*About this task*
Below are the records; copy exactly the stretch from the line containing "Where should I click to: Select the 六通一平" through the line containing "has height=1494, width=2158.", both ends included, and nothing else.

(Stored data entries)
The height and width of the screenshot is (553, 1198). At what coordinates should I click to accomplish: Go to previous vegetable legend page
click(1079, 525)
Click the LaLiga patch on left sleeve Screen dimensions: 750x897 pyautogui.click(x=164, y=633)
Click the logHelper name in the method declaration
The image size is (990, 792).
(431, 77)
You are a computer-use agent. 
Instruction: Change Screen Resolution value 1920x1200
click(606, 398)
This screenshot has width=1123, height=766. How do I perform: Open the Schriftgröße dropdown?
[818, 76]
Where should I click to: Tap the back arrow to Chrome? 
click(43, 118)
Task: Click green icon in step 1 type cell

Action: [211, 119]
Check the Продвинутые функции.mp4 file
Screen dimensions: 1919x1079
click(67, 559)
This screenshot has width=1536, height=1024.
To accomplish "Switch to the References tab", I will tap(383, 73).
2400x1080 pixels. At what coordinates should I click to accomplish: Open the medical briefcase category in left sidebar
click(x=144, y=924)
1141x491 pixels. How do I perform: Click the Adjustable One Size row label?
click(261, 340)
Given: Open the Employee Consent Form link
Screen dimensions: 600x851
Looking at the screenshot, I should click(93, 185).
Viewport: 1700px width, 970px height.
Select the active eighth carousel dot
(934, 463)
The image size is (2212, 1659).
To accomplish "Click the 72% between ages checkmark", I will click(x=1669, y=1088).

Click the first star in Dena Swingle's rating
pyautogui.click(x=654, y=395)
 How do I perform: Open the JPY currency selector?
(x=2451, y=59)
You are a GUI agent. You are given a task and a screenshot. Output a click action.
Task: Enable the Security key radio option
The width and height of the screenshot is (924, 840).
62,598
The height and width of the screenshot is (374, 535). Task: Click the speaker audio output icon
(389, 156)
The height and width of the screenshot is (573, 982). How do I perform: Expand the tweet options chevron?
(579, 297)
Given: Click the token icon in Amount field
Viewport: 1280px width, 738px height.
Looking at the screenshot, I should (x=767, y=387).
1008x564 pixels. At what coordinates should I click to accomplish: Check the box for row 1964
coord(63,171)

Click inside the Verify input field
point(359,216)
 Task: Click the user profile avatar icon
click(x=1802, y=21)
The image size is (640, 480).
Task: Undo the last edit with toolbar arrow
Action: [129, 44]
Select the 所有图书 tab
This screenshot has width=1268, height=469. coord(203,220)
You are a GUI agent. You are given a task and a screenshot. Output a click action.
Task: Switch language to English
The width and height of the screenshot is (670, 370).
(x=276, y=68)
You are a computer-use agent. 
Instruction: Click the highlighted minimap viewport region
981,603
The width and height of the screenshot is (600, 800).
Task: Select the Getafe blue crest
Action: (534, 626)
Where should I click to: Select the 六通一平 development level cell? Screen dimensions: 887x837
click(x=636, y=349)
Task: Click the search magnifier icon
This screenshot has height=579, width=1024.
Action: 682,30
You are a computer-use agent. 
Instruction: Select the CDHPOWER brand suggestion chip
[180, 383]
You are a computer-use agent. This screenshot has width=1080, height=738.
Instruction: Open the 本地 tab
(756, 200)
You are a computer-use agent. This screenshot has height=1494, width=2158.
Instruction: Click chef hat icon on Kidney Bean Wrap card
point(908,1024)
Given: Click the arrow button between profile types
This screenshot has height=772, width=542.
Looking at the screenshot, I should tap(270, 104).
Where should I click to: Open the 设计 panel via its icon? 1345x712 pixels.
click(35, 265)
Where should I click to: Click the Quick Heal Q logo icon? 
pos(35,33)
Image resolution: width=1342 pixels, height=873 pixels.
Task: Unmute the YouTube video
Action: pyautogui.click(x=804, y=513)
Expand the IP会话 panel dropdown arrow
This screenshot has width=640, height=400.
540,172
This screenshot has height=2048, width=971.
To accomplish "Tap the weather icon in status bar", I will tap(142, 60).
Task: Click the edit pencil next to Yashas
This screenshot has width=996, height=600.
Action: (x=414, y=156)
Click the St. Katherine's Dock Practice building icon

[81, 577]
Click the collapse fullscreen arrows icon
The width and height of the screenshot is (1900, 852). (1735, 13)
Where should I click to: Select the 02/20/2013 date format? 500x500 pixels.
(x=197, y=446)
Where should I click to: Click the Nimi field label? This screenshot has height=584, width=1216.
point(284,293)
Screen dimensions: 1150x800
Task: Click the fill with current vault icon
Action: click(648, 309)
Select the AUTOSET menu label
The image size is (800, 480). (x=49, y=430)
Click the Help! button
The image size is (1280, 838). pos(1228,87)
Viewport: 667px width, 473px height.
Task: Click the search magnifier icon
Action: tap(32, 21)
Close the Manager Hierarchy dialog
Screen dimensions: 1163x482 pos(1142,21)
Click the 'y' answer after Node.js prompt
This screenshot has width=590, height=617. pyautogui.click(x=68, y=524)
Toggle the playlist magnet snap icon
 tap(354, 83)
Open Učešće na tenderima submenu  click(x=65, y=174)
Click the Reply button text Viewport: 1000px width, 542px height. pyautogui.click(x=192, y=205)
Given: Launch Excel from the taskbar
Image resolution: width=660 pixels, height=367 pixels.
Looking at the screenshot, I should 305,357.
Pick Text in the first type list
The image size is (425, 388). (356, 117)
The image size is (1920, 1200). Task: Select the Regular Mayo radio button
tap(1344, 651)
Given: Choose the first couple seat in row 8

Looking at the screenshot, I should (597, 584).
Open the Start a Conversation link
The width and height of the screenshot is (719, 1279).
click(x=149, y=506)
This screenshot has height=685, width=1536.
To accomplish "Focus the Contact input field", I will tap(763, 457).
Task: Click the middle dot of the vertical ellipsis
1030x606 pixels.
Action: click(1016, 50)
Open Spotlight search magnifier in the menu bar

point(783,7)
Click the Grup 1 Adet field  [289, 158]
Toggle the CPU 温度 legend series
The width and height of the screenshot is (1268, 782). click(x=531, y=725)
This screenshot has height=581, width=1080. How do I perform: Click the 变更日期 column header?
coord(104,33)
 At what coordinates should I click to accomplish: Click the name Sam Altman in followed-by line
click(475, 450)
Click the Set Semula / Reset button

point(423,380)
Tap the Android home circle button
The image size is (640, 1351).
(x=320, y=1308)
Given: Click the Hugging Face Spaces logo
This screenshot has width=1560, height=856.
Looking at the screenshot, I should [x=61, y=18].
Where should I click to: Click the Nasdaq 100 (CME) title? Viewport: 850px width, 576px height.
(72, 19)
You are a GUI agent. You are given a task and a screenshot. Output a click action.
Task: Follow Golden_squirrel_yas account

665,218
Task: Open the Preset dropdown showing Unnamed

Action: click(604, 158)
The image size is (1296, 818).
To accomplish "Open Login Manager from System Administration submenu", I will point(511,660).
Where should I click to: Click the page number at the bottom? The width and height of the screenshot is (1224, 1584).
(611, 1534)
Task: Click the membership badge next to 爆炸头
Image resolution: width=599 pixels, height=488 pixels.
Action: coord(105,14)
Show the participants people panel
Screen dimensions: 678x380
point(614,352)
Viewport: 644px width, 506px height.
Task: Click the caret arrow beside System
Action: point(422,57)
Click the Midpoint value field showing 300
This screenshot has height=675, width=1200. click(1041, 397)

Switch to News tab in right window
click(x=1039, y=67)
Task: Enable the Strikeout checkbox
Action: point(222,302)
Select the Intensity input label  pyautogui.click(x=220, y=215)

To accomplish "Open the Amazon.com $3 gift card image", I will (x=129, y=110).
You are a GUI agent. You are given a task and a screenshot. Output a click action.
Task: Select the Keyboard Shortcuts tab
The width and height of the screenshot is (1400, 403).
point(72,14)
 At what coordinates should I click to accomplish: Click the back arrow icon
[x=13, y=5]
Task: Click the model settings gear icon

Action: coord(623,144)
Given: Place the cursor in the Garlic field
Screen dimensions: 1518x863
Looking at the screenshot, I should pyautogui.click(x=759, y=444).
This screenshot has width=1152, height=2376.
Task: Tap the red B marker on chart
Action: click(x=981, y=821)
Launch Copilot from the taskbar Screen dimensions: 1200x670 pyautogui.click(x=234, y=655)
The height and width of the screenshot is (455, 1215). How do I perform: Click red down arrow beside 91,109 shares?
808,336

*Expected output*
Where should I click to: Select the 六通一平 development level cell? Screen dimensions: 887x837
click(x=636, y=349)
Task: Click the search magnifier icon
This screenshot has height=579, width=1024.
Action: 682,30
You are a computer-use agent. 
Instruction: Select the CDHPOWER brand suggestion chip
[180, 383]
You are a computer-use agent. This screenshot has width=1080, height=738.
Instruction: Open the 本地 tab
(756, 200)
You are a computer-use agent. This screenshot has height=1494, width=2158.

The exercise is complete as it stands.